James Daunt, owner of Daunt's, on London's Marylebone High Street, has made a study of the problem over the years; he sells both American and British books, used and new. His explanation for the difference in quality? "It's because American publishers sew their bindings, and the cheapskate British publishers don't," he says. "They glue them. All glue dries, eventually. When it dries, the book falls apart. That's why you sew books." The tea-colored pages, meanwhile, are explained by British publishers' unwillingness to use slightly more expensive acid-free paper.
Daunt insists that many British books are well-made—the university presses generally use sewn bindings and acid-free paper, and their reference books remain things of beauty—and that a lot of American books are shoddy, even today. But there is an important difference: In America, bad books tend to be bad books, paperbacks with stallions and décolletage on the dust jacket and titles like Love's Hot Raging Fury. "In the States, you can more or less assume that if a book is a quality book, it will be built to last," Daunt says. "You cannot assume that if you're dealing with certain British publishers." Daunt names some particular offenders: the Penguin group, Random House U.K., Macmillan.

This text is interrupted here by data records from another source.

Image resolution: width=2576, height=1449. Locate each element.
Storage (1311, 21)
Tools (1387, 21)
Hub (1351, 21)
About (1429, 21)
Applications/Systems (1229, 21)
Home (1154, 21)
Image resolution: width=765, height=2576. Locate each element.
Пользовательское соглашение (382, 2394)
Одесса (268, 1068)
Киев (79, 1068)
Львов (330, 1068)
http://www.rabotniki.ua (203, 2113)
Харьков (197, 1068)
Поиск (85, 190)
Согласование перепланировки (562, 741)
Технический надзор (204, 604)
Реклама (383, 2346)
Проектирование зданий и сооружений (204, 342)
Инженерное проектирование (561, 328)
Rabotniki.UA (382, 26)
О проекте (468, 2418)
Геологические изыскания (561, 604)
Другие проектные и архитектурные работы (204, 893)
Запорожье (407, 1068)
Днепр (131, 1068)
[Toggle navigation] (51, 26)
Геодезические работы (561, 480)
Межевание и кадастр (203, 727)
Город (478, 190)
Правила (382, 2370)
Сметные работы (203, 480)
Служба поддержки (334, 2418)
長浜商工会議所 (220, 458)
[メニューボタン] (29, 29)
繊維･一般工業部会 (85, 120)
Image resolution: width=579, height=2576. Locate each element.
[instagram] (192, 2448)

These publishers make books the way they do to save money. But they save a pretty paltry amount, as Daunt found out a few years ago when his bookshop published a paperback of its own. For a very small print run, it cost an extra 30 pence per copy to produce the book with high-quality acid-free paper and carefully sewn bindings. The differential for a hardcover was only slightly higher. Now, 30 pence is about 50 cents—an amount British book lovers would undoubtedly pay for a book that lasted forever, instead of a couple of years. Especially since British books are colossally marked up already: They tend to cost in pounds roughly what American books do in dollars—that is, just over 50 percent more. "So we have the worst of both worlds," says Daunt. "We have expensive books that fall apart."